# GBC Rechargeable mod using a TP4056 module and existing DC Input for charging



## Yrouel (Jan 15, 2020)

Other mods I've seen using similar parts make you cut the case to access the usb port on the TP4056 module to be able to charge the battery however I didn't want to make any irreversible modifications to the case and only minimal alteration to the GBC board also I wanted to use the existing DC Input to charge the battery.

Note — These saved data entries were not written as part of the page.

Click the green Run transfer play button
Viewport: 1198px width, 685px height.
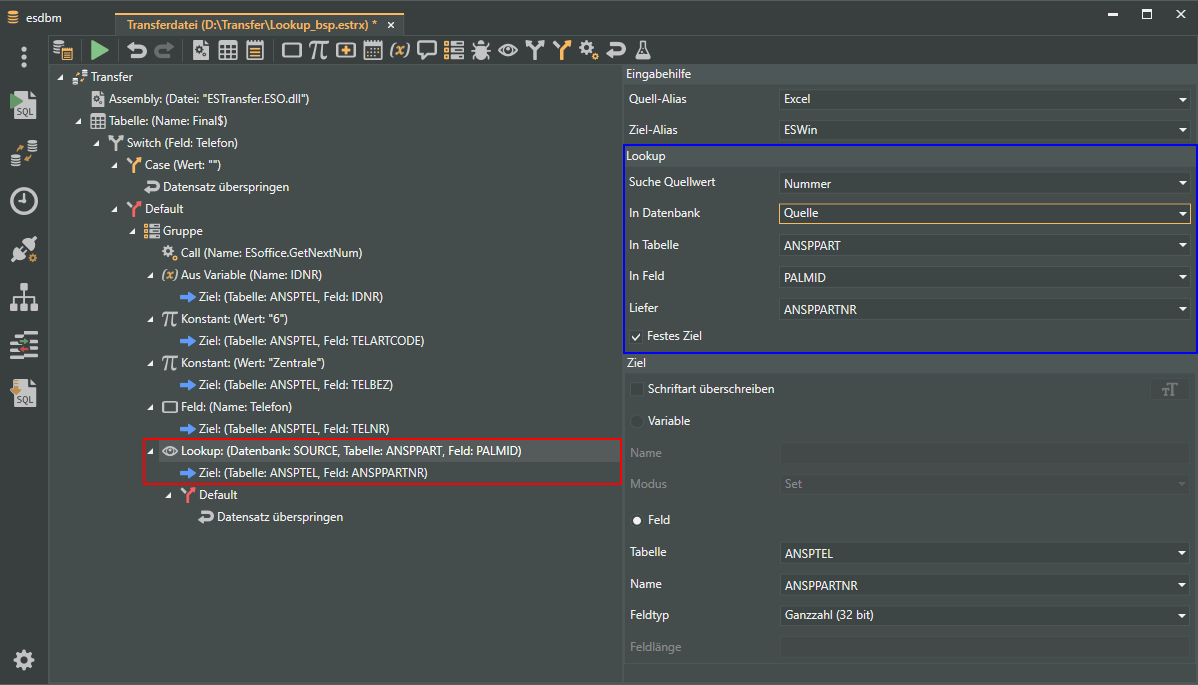point(99,50)

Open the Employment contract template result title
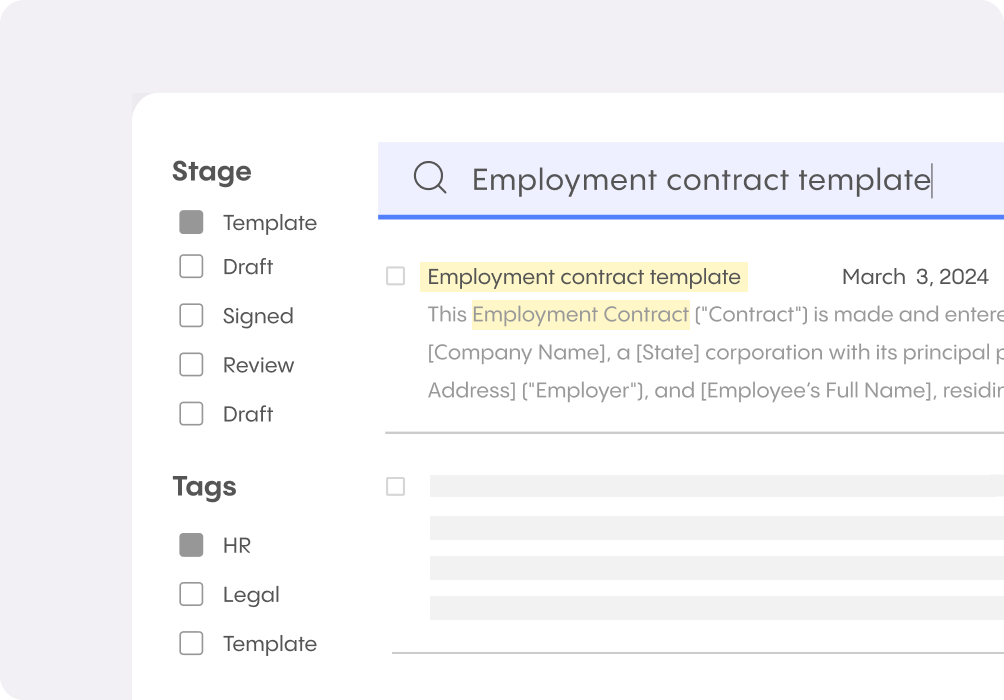click(x=584, y=277)
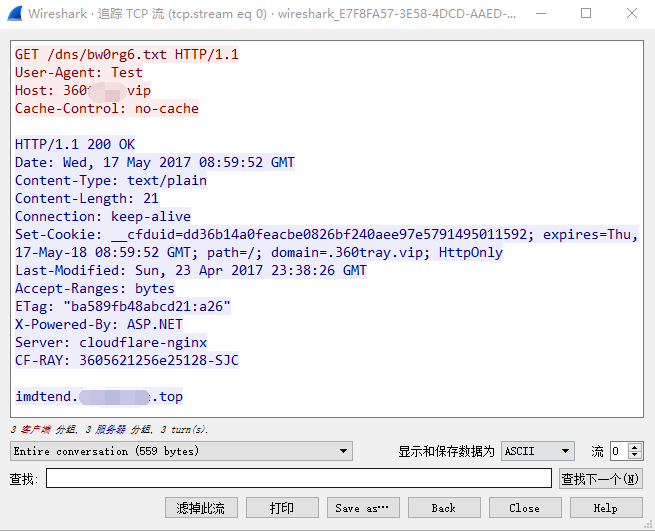
Task: Click the Save as… button
Action: (363, 508)
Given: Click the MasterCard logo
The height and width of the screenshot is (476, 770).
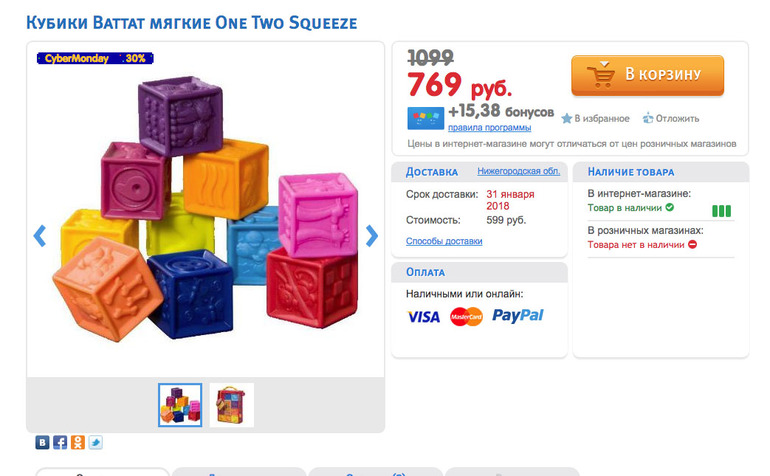Looking at the screenshot, I should (467, 317).
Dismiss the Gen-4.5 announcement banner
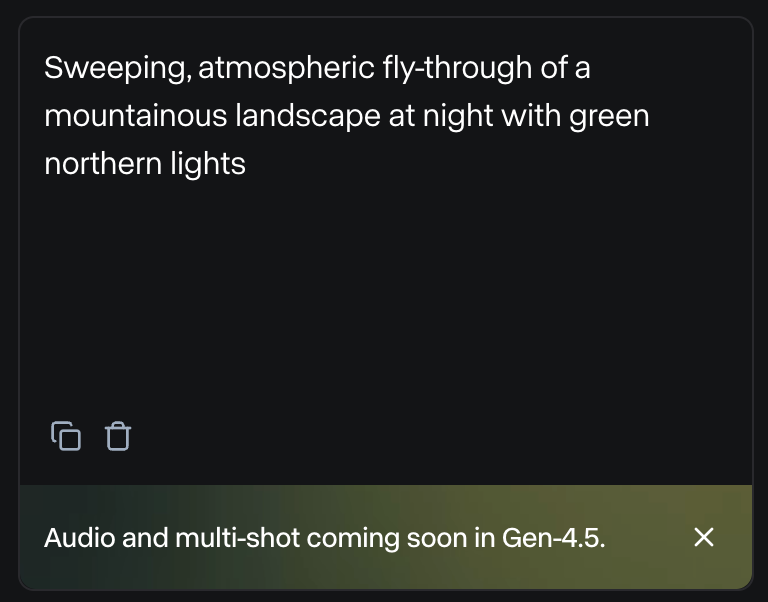768x602 pixels. (x=704, y=537)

My implementation uses a TP4056 module with the usb port removed and the board trimmed to minimize its footprint, the programming resistor (R3) has also been changed to a 4.7K one and the only modification to the circuit is to remove EM7 which I actually just turned 90° and kept soldered only on one side. This is needed to create a separation between the DC Input and the rest of the circuit where the TP4056 module will be "slipped in".

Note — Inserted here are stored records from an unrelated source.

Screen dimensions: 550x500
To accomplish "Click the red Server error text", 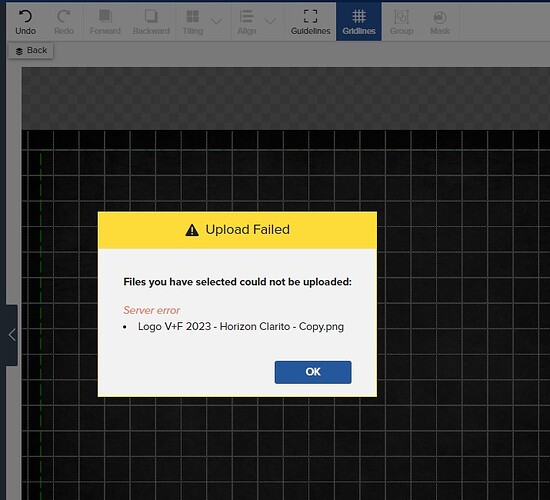I will point(152,310).
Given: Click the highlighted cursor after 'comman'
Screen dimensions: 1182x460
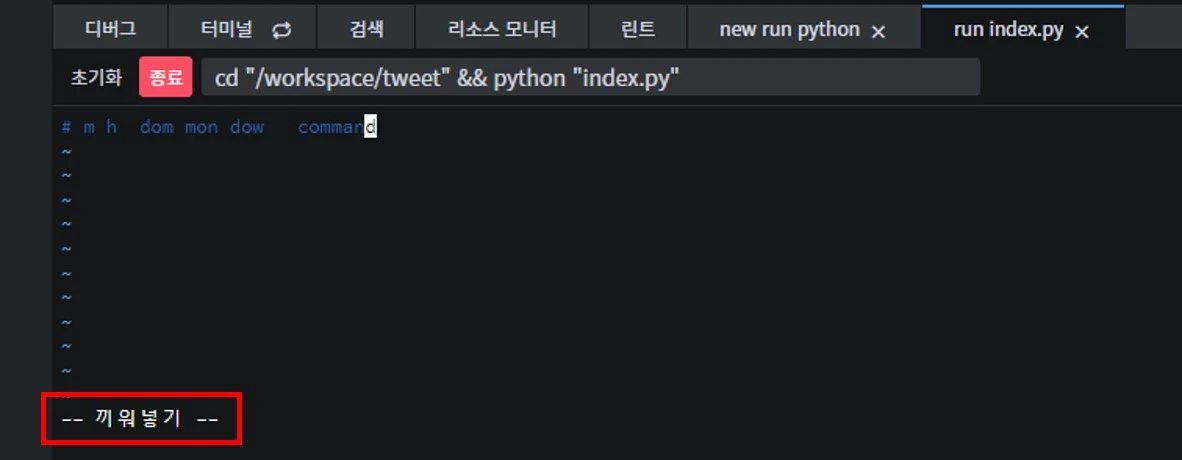Looking at the screenshot, I should [x=370, y=127].
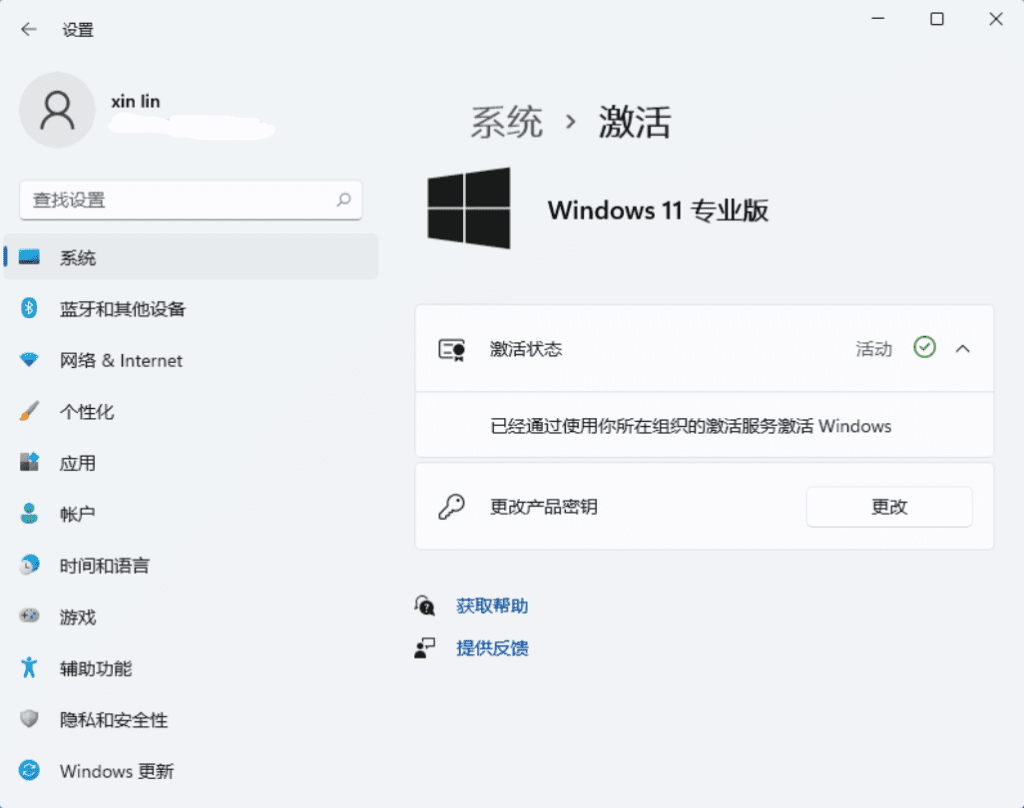Click the Bluetooth icon in sidebar
Viewport: 1024px width, 808px height.
(x=29, y=308)
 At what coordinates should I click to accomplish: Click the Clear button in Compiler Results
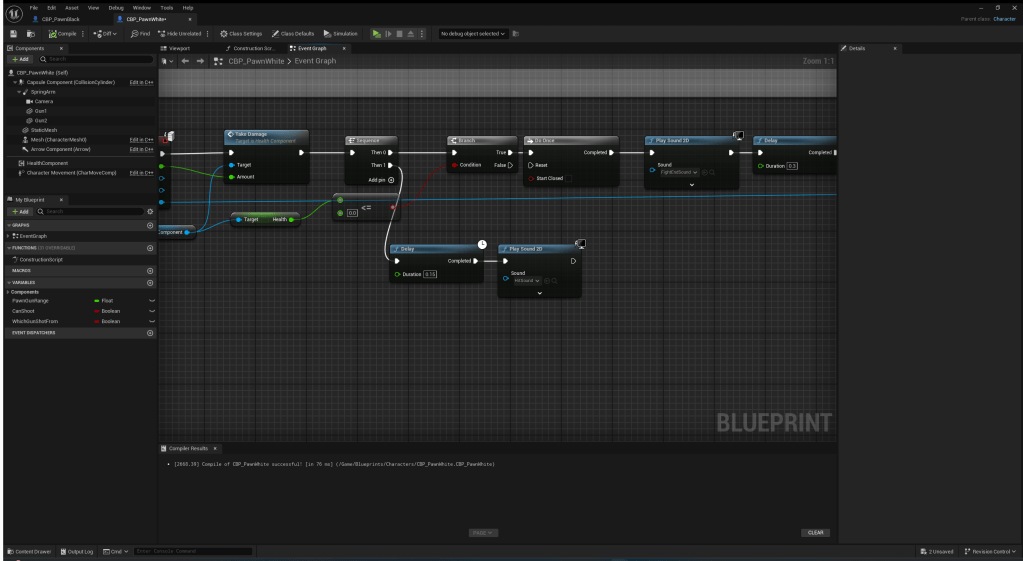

Here's the schematic of the mod:











The input voltage is taken from the left side of F2 (red wire) and connected to IN+ of the TP4056 module and the output voltage from the module is injected to the right side of F1 (blue wire), the latter is also common to the battery positive which is provided by the existing contact in the battery holder. This arrangement should keep both fuses in circuit to maintain protection.

The negative battery input is taken directly from the battery negative tab via the white wire sneaked in the battery holder (no cuts to the case needed a thin enough wire can pass through the existing hole, the metal contacts need to be removed to pass the wire and can then be replaced).

Ground is common and is connected to the negative of C38 (black wire) simply because is close and the wire can be hidden reasonably well.











The module is secured to the speaker using double sided sticky tape (the thick kind) and oriented with the input side (where the usb port was) toward the right.

This mod uses of only one side of the battery holder so only a single 14500 lithium cell can be fitted, the second spot is occupied by a cut to size nerf dart to avoid accidentally inserting another battery which will likely damage something. This restriction comes from the need to keep this mod as minimally invasive as possible (using the second battery contact is not possible without more modifications).






To charge it I use an USB to 2mm DC barrel jack cable











Useful schematics:


----------



## FAST6191 (Jan 15, 2020)

Nice one.

Taking bets on how long until you find yourself somewhere where "usb cables everywhere but a nice custom size DC charge jack/universal adapter in sight" is the order of the day.


----------



## GSPADE (Apr 7, 2020)

Man this is awesome. Exactly what I been looking for. I just did this mod but need to wait for the barrel jack charger to arrive lol So it powers back on all good.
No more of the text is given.